EXCERPTED TEXT:
# # # # # # #

Sentiment Analysis using NBC

April 26, 2021

Goal:

To learn about Naive Bayes classification and calculate the accuracy of the modal.

Basic Definitions:

Naive Bayes assumption used:

Every event is independent in nature.

Formulae used:

1. P(A/B) = (P(B/A)*P(A))/P(B)
2. P(A/B) = (P(A and B))/P(B)

Smoothing:

It can be carried out using Laplace or Add+1 correction. It helps in avoiding zero probability values seen due to insufficient data.

Advantages of using Naive Bayes:

1. It is robust to avoid noise.
2. It can handle missing values.
3. It is robust to irrelevant attributes.

Experimental observations and analysis:

1. Cleaning the data by removing punctuations helped in getting a good accuracy score of around 55.4%

2. Applying smoothing increased the accuracy of model by around 4%. The probability values which were becoming zero initially got some value instead on smoothing.

3. Following words filtering based on their probability helped in getting better results for accuracy further.

Top 10 words that predict negative class are as follows: ['poor', 'lines', 'wasted', "can't", 'worst', 'annoying', 'these', 'dialogue',

'stupid', 'awful'] Top 10 words that predict positive class are as follows: ['interesting', 'however', 'brilliant', 'wonderful', 'liked', 'actually',

'played', 'job', 'makes', 'family']

Code:

Github link for code:

https://github.com/swatidamele/Jupyter-Notebooks/blob/main/Damele_03.ipynb

GitHub link for dataset "imdb_labelled.txt" file being used in code.

# # # # # # #

REQUIREMENT 1: In the sentiment analysis post, by about how much did applying smoothing raise the model's accuracy?
The rows below are unrelated to the post above.

# # # # # # #

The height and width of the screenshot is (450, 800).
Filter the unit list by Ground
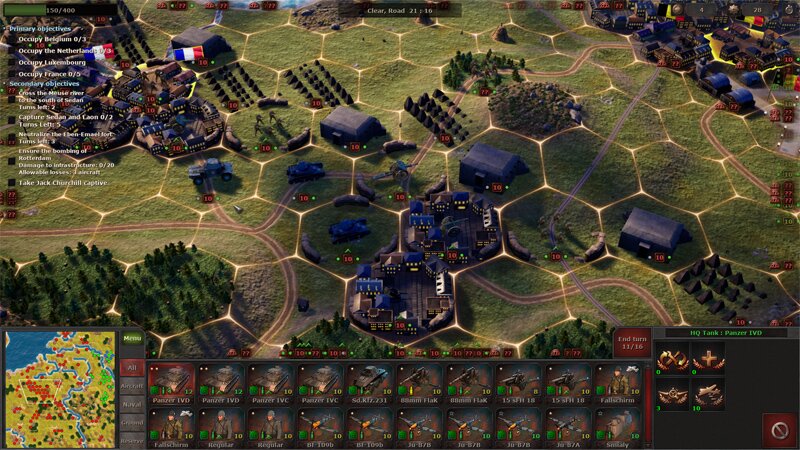132,424
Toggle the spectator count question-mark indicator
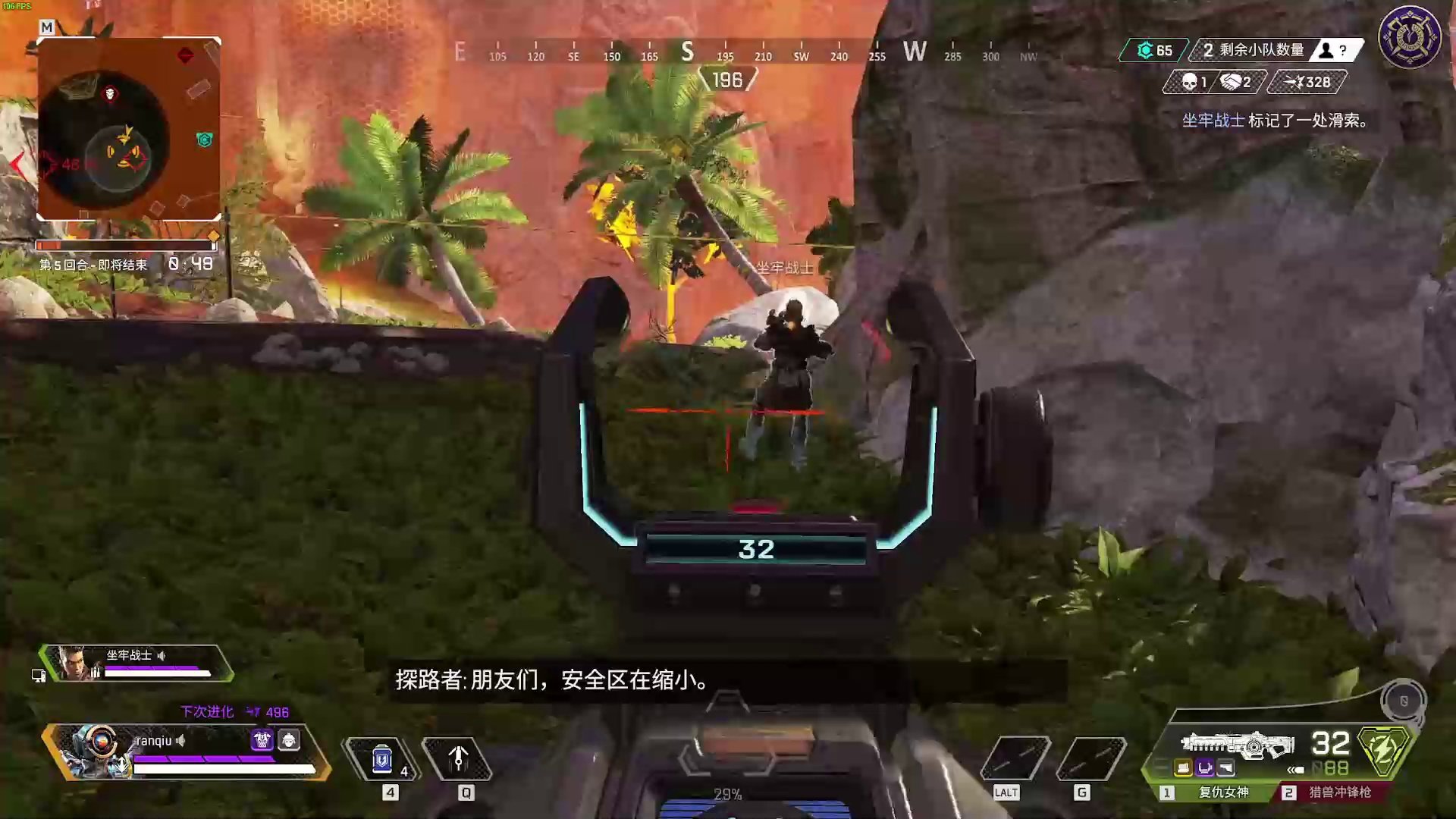Screen dimensions: 1456x819 point(1342,51)
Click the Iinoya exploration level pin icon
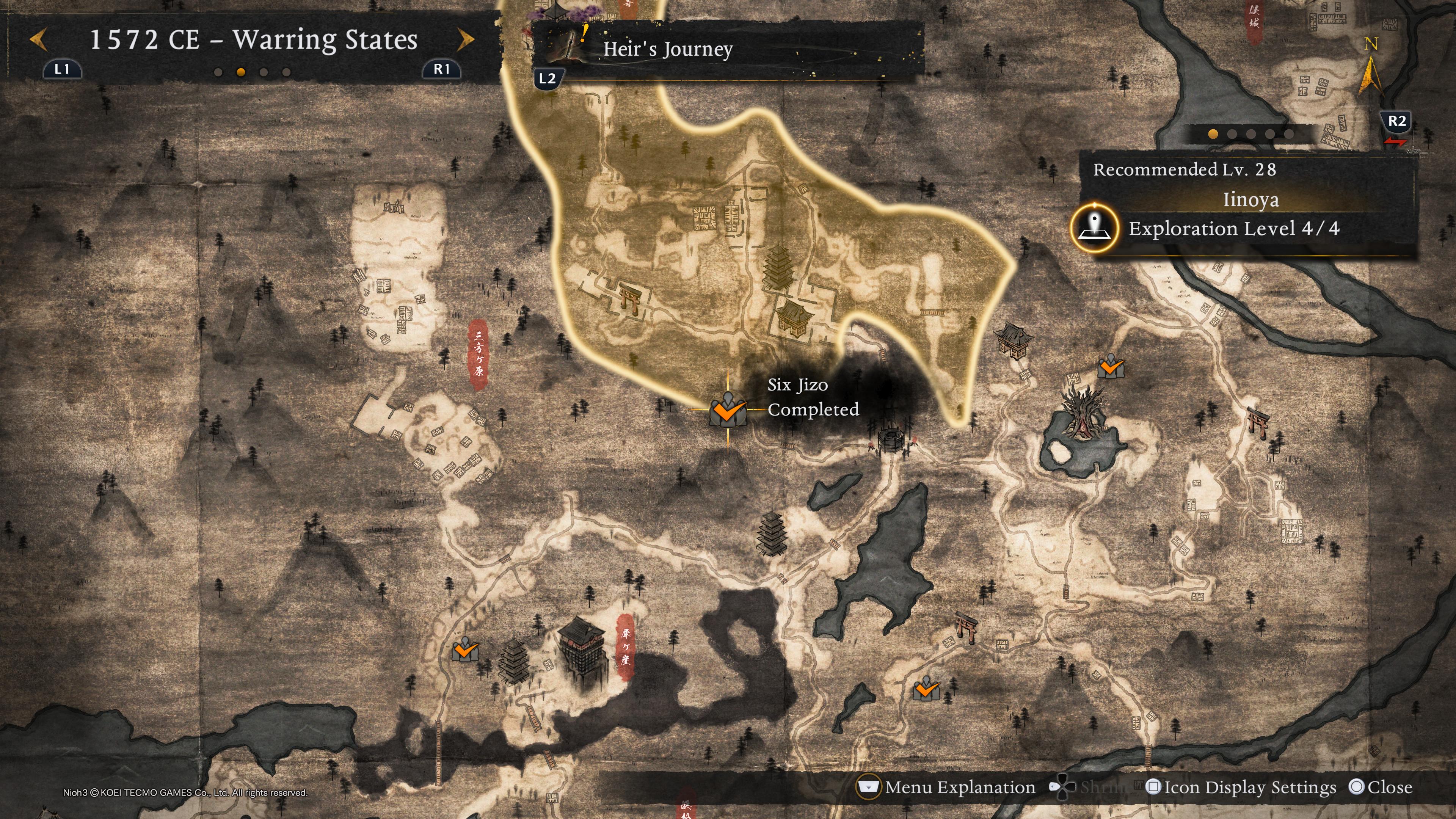 [1094, 228]
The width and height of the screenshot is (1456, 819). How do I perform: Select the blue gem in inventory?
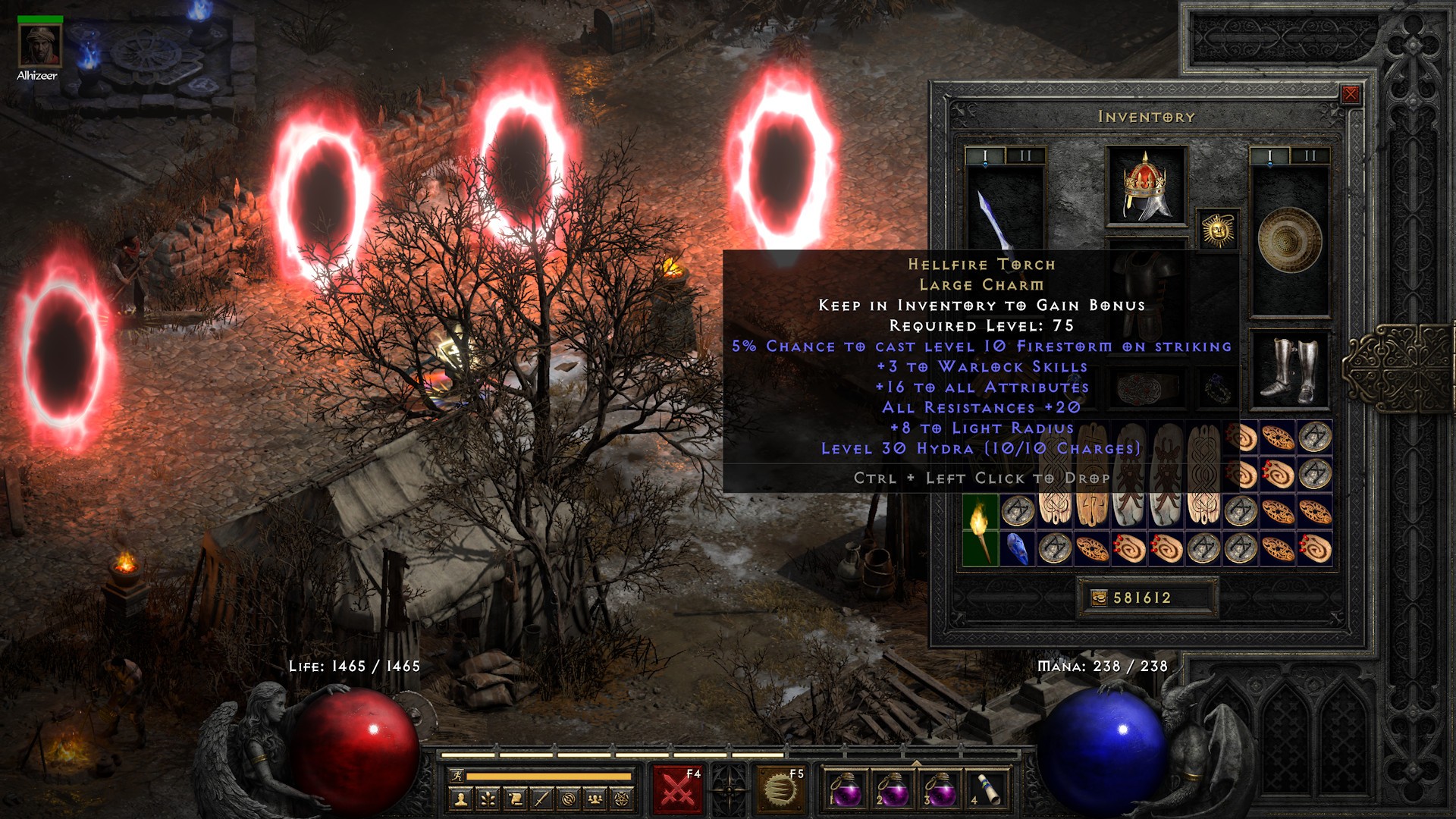[1017, 548]
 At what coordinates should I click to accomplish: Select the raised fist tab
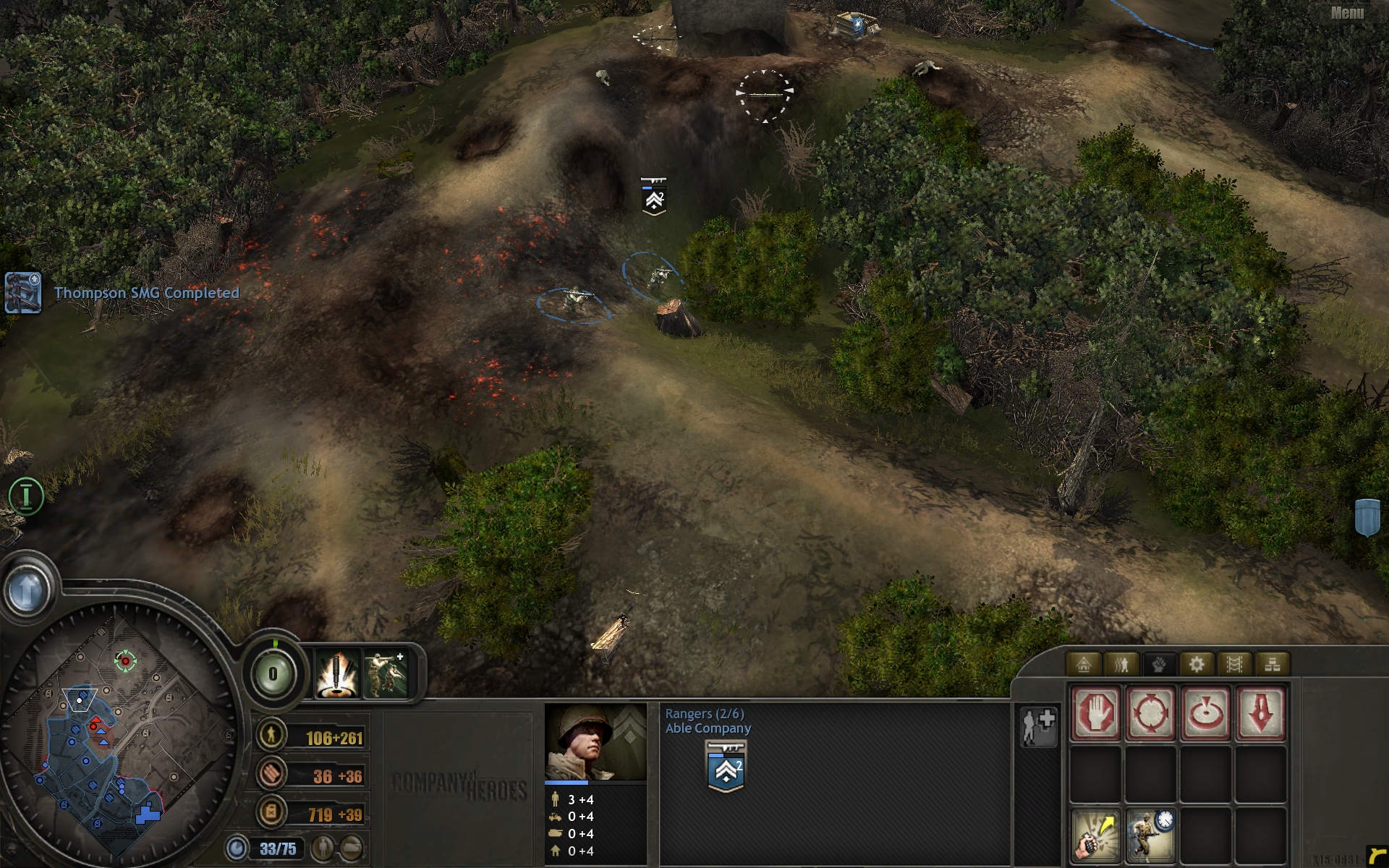point(1159,664)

# # # # # # #

REQUIREMENT 2: Transcribe every one of the rows above word for word, leaving the pictures out of your answer.

ANSWER 1: By around 4%.

ANSWER 2:
The height and width of the screenshot is (450, 800).
Filter the unit list by Ground
132,424
Toggle the spectator count question-mark indicator
Screen dimensions: 1456x819 point(1342,51)
Click the Iinoya exploration level pin icon
 [1094, 228]
The width and height of the screenshot is (1456, 819). How do I perform: Select the blue gem in inventory?
[1017, 548]
 At what coordinates should I click to accomplish: Select the raised fist tab
point(1159,664)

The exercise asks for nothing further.